R: Categorical risk factor binning

cat.bin

R Documentation

Categorical risk factor binning

Description

cat.bin implements three-stage binning procedure for categorical risk factors. The first stage is possible correction for minimum percentage of observations. The second stage is possible correction for target rate (default rate), while the third one is possible correction for maximum number of bins. Last stage implements procedure known as adjacent pooling algorithm (APA) which aims to minimize information loss while iterative merging of the bins.

Usage

cat.bin(
  x,
  y,
  sc = NA,
  sc.merge = "none",
  min.pct.obs = 0.05,
  min.avg.rate = 0.01,
  max.groups = NA,
  force.trend = "modalities"
)

Arguments

`x`	Categorical risk factor.
`y`	Numeric target vector (binary).
`sc`	Special case elements. Default value is `NA`.
`sc.merge`	Define how special cases will be treated. Available options are: `"none", "first", "last", "closest"`. If `"none"` is selected, then the special cases will be kept in separate bin. If `"first"` or `"last"` is selected, then the special cases will be merged with first or last bin. Depending on sorting option `force.trend`, first or last bin will be determined based on alphabetic order (if `force.trend` is selected as `"modalities"`) or on minimum or maximum default rate (if `force.trend` is selected as `"dr"`).
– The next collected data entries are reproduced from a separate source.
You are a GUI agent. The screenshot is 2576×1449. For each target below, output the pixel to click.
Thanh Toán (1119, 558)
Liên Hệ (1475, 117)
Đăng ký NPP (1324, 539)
If `"closest"` is selected, then the special case will be merged with the bin that is closest based on default rate. Merging of the special cases with other bins is performed at the beginning i.e. before running any of three-stage procedures. Default value is `"none"`.
`min.pct.obs`	Minimum percentage of observations per bin. Default is 0.05 or minimum 30 observations.
`min.avg.rate`	Minimum default rate. Default is 0.01 or minimum 1 bad case for `y` 0/1.
`max.groups`	Maximum number of bins (groups) allowed for analyzed risk factor. If in the first two stages number of bins is less or equal to selected `max.groups` or if `max.groups` is default value (`NA`), no adjustment is performed. Otherwise, APA algorithm is applied which minimize information loss in further iterative process of bin merging.
`force.trend`	Defines how initial summary table will be ordered. Possible options are: `"modalities"` and `"dr"`. If `"modalities"` is selected, then merging will be performed forward based on alphabetic order of risk factor modalities. On the other hand, if `"dr"` is selected, then bins merging will be performed forward based on increasing order of default rate per modality. This direction of merging is applied in the all three stages.

Value

The command cat.bin generates a list of two objects. The first object, data frame summary.tbl presents a summary table of final binning, while x.trans is a vector of new grouping values.

References

Anderson, R. (2007). The credit scoring toolkit: theory and practice for retail credit risk management and decision automation, Oxford University Press

Examples

suppressMessages(library(PDtoolkit))
data(loans)
#prepare risk factor Purpose for the analysis
loans$Purpose <- ifelse(nchar(loans$Purpose) == 2, loans$Purpose, paste0("0", loans$Purpose))
#artificially add missing values in order to show functions' features
loans$Purpose[1:6] <- NA
#run binning procedure
res <- cat.bin(x = loans$Purpose, 
	   y = loans$Creditability, 
	   sc = NA,
	   sc.merge = "none",
	   min.pct.obs = 0.05, 
	   min.avg.rate = 0.05,
	   max.groups = NA, 
	   force.trend = "modalities")
res[[1]]
#check new risk factor against the original 
table(loans$Purpose, res[[2]], useNA = "always")
#repeat the same process with setting max.groups to 4 and force.trend to dr
res <- cat.bin(x = loans$Purpose, 
	   y = loans$Creditability, 
	   sc = NA,
	   sc.merge = "none",
	   min.pct.obs = 0.05, 
	   min.avg.rate = 0.05,
	   max.groups = 4, 
	   force.trend = "dr")
res[[1]]
#check new risk factor against the original 
table(loans$Purpose, res[[2]], useNA = "always")
#example of shrinking number of groups for numeric risk factor
#copy exisitng numeric risk factor to new called maturity
loans$maturity <- loans$"Duration of Credit (month)"
#artificially add missing values in order to show functions' features
loans$maturity[1:10] <- NA
#categorize maturity with MAPA algorithim from monobin package
loans$maturity.bin <- cum.bin(x = loans$maturity, 
				y = loans$Creditability, g = 50)[[2]]
table(loans$maturity.bin)
#run binning procedure to decrease number of bins from the previous step
res <- cat.bin(x = loans$maturity.bin, 
	   y = loans$Creditability, 
	   sc = "SC",
	   sc.merge = "closest",
	   min.pct.obs = 0.05, 
	   min.avg.rate = 0.01,
	   max.groups = 5, 
	   force.trend = "modalities")
res[[1]]
#check new risk factor against the original 
table(loans$maturity.bin, res[[2]], useNA = "always")